Tuesday, May 20, 2014

Death by Tradition: Symbolic Punishment in Like Water for Chocolate


Themes of independence and defiance of authority have been a narrative commonplace for as long as anyone can tell, and the use of these themes has been used to encourage or enforce complacency as well as to subvert and reject it. In Alfonso Arau’s adaptation of Like Water for Chocolate, we not only find a rejection of tradition but an understanding that a strict adherence to tradition carries deadly consequences. In many cases those consequences are “deserved”, and the enforcers of tradition are, at best, hypocritical or, at worst, monstrous (in a nearly literal sense). We further find in the film that this deadly sense of confinement is at once physical and metaphysical, and that an attempt to escape it can also be destructive. Like the womb that Dr. Brown describes, there is a subconscious yearning to return to it and that yearning complicates and ultimately ends the life of Tita. Tradition is at once prison guard and prison, and the inmates of that prison often have difficultly existing outside of it, and when Tita escapes for the first time, the narrator informs us that,
Tita, whose hands were now free of her mother’s orders, didn’t know what to ask of them. They could do anything or change into anything. If they could just turn into birds and fly away! She’d like them to take her far, far away. To fly away from herself. She didn’t want to think or make decisions. Above all, she never wanted to speak again. She didn’t want her words to scream out her pain (Arau).

→ DATASET ROWS:

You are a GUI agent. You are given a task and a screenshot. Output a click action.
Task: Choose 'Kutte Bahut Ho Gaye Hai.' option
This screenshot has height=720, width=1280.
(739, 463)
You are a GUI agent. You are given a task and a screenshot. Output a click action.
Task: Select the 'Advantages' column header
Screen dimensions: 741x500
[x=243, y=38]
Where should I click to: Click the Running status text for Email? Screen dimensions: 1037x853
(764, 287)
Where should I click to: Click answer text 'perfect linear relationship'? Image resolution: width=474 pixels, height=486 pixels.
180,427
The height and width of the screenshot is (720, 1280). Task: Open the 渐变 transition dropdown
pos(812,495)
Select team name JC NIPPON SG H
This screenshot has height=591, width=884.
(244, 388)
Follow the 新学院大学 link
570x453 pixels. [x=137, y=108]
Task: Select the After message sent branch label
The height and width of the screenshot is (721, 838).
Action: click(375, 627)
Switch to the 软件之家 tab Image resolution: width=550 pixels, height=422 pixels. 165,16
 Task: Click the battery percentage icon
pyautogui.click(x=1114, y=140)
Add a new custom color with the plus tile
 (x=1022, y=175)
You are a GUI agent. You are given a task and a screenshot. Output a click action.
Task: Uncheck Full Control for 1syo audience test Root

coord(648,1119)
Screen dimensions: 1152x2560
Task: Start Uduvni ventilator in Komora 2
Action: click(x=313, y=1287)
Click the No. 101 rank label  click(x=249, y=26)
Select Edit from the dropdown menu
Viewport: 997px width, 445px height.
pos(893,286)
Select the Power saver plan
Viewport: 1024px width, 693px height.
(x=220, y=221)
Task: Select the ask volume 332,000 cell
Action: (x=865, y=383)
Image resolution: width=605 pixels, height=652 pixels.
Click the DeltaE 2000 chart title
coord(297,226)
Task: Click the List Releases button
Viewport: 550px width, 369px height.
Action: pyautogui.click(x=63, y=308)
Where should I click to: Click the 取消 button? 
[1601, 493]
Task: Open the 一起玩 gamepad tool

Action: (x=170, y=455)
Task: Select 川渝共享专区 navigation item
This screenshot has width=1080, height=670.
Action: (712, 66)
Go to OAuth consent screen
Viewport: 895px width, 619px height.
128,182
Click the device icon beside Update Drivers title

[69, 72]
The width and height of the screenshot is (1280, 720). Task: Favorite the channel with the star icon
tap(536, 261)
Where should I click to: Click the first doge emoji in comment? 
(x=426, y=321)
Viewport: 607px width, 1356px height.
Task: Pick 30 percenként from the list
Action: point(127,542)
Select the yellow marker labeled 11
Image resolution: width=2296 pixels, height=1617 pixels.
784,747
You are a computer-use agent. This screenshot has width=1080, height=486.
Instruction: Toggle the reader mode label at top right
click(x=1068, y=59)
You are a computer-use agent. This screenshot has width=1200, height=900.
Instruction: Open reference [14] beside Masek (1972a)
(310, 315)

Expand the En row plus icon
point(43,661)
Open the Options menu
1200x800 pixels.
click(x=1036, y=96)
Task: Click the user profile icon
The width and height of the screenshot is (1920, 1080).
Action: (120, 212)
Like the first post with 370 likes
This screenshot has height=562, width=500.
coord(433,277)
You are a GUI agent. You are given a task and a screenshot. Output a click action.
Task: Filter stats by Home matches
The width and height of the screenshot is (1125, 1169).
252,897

→ THE TASK:
List every person named in the blog post about Like Water for Chocolate. The rows play no part in this.

→ SOLVED PROBLEM:
Alfonso Arau, Dr. Brown, Tita